I play very few mobile games but Combine was one of them. A few years ago the app stopped being maintained and I decided to build it myself. I used the web version of Combine as a requirements guide to start with.


I went through a tutorial series on Udemy to learn some Unity basics, once I understood how to do anything in Unity I jumped right in and started programming the core gameplay. I use a breadth-first-search approach to finding matches, if any path is more than 3, it goes back to the root and updates it's value.

After achieving the main game loop there were a few features I wanted to add including a leaderboard and a peek at the next set of colors. From a gameplay perspective, knowing the next set of colors allows the player to be more creative with their current colors to find the best placement based on the next colors.

I wanted the gameplay to be uninteruppted which is why I wanted to develop my own leaderboard rather than utilize the leaderboards in the game stores.

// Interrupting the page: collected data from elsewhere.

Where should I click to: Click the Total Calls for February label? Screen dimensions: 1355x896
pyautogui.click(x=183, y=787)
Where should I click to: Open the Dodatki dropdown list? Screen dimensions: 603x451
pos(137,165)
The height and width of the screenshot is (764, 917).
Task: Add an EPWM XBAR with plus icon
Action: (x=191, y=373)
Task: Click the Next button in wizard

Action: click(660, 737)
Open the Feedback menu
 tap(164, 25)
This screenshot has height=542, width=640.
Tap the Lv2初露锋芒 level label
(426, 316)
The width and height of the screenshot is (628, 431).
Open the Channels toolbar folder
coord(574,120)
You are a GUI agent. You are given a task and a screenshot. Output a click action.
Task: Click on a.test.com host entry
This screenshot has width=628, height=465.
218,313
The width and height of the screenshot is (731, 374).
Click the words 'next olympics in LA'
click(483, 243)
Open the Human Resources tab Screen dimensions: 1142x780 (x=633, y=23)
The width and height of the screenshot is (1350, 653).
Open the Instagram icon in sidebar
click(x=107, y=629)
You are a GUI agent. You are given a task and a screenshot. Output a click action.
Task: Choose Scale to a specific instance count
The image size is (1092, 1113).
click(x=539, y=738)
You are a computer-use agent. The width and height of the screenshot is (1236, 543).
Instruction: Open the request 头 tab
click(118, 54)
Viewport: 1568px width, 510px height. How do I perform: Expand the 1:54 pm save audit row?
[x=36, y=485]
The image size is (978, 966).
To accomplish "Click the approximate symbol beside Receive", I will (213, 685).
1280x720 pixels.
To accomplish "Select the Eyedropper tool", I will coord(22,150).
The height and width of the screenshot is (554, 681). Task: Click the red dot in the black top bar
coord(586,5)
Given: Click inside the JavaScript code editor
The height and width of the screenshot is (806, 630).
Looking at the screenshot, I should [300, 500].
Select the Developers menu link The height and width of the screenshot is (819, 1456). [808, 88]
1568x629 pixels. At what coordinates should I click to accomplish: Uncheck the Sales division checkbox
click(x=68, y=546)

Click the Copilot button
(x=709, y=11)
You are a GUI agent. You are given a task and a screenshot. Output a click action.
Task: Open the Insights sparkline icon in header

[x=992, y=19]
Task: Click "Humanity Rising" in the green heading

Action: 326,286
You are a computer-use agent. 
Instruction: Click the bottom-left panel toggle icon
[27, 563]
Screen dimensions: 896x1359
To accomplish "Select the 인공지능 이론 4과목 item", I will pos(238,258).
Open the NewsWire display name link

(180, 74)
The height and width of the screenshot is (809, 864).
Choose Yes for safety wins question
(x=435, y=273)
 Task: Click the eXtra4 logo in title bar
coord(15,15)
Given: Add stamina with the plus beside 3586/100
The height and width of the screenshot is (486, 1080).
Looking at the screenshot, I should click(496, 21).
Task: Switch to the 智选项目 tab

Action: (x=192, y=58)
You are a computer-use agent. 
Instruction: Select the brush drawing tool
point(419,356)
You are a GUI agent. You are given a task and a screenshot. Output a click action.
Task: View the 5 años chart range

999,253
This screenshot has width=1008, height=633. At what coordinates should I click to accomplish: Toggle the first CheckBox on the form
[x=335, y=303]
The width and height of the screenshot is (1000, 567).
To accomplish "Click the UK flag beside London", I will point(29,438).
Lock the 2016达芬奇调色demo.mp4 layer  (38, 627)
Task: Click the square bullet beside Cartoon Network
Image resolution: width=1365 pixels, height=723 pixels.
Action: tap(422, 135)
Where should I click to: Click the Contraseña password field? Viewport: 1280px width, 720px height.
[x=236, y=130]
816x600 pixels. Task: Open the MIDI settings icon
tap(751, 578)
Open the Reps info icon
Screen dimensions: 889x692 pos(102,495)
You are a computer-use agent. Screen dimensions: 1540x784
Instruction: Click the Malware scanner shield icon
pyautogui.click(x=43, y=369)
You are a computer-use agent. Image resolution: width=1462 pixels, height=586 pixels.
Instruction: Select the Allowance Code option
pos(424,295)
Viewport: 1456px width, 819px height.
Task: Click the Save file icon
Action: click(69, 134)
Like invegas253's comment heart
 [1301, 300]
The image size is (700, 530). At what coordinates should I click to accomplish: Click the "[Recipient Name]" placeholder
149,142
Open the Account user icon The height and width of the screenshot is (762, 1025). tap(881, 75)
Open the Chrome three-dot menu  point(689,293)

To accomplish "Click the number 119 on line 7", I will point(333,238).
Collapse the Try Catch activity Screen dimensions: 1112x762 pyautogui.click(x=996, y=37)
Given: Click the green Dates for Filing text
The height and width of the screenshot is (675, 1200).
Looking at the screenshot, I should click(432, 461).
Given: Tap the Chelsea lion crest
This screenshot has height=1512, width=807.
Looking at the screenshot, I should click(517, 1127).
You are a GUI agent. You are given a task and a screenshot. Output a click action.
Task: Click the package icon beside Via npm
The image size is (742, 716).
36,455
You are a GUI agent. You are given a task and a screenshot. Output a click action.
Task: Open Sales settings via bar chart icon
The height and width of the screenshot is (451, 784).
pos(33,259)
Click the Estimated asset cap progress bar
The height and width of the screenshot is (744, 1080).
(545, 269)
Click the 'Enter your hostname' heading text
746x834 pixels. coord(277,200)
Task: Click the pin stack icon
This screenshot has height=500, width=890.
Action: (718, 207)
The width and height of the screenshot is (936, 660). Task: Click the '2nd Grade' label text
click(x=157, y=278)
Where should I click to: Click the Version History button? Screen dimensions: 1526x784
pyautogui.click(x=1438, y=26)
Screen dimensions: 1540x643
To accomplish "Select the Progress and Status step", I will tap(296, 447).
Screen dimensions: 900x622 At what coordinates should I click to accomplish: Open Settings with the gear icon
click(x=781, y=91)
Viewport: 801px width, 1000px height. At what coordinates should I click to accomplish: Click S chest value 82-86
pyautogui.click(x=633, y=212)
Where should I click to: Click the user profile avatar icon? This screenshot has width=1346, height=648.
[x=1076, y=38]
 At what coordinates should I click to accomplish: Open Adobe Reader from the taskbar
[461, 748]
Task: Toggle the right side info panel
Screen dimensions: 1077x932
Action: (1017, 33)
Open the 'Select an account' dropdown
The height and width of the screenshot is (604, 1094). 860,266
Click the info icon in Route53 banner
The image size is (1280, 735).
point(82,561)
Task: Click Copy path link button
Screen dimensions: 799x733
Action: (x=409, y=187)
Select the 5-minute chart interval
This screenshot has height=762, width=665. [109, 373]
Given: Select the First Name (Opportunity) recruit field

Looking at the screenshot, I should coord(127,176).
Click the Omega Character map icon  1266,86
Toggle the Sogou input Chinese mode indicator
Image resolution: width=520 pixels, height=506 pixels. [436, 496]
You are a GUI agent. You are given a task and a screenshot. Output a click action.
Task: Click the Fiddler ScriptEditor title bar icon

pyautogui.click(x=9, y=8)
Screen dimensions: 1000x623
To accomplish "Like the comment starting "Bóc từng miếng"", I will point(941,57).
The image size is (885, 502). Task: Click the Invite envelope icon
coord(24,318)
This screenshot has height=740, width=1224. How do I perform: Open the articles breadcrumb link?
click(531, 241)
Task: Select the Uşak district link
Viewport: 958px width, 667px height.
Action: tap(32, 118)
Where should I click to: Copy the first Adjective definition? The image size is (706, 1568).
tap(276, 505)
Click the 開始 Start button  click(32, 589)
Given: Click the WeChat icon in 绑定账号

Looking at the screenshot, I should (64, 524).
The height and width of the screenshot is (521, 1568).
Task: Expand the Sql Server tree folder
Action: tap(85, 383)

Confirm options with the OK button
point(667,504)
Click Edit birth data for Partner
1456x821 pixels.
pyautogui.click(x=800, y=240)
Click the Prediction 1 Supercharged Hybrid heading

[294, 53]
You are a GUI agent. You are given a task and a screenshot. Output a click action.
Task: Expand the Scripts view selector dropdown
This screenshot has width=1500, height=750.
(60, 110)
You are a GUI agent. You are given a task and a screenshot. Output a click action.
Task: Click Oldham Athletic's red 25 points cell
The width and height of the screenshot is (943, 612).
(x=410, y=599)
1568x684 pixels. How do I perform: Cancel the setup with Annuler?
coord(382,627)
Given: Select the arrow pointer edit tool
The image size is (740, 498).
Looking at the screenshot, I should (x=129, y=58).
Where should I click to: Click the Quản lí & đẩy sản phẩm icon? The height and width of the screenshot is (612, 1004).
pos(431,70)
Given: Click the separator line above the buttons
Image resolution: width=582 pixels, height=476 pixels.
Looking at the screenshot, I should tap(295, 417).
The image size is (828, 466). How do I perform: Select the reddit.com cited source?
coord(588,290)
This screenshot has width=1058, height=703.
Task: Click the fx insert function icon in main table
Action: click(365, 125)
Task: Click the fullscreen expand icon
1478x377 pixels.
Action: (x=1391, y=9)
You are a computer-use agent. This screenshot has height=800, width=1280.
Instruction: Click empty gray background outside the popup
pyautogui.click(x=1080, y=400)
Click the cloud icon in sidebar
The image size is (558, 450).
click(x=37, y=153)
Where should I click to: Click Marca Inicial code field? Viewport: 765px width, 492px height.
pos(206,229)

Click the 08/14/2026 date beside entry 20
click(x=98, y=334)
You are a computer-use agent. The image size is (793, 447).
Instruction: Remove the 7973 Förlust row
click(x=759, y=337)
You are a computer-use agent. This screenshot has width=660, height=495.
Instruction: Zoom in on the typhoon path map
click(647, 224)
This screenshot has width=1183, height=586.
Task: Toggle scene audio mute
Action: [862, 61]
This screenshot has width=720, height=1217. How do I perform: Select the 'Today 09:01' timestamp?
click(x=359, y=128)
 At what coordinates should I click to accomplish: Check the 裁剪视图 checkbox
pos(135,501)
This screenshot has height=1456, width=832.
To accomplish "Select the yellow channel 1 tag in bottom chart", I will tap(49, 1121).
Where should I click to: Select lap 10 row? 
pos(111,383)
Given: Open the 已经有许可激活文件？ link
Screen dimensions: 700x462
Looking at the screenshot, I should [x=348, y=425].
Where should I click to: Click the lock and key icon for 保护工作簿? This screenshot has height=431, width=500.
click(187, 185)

With a custom leaderboard, players on iOS, Android, and the web can all compete against each other and I could customize the design.

The leaderboard is a .NET Core REST API running in AWS with an RDS database to keep track of scores.

Since launching the game I've added some more game modes including:

- Shot Clock: A limited amount of time to drop colors

- Timer: A limited amount of time to score points

- Power Up: The ability to pick up a trash-can powerup to destroy your current color set, if you don't want them


I wanted a darker more retro arcade theme for Merge so I focused on Red and Black as the main colors. I also wanted to increase my accessiblity by not relying only on colors to convey values, so I integrated the font into the colors for more clarity.

To keep UX clear I made sure to use fonts in a consistent way where the Red main font was always a button and gray softer fonts were descriptive.

I wanted to save the player in case they lost internet connectivity when they finished a great game, in case this happens the game will ask the player for their name and save the score locally. When the player starts their next game, if there is a saved score, it will try to upload it.

In my opinion music is one of the most important factors in providing a great game experience. I took a few days to try to design a fun theme that would be memorable but not too distracting. My goal was to have the music help the player think while building on the theme. I'm proud of how the music turned out and am happy how changing the speeds for the different menu options was a nice creative solution to getting different music but staying on theme.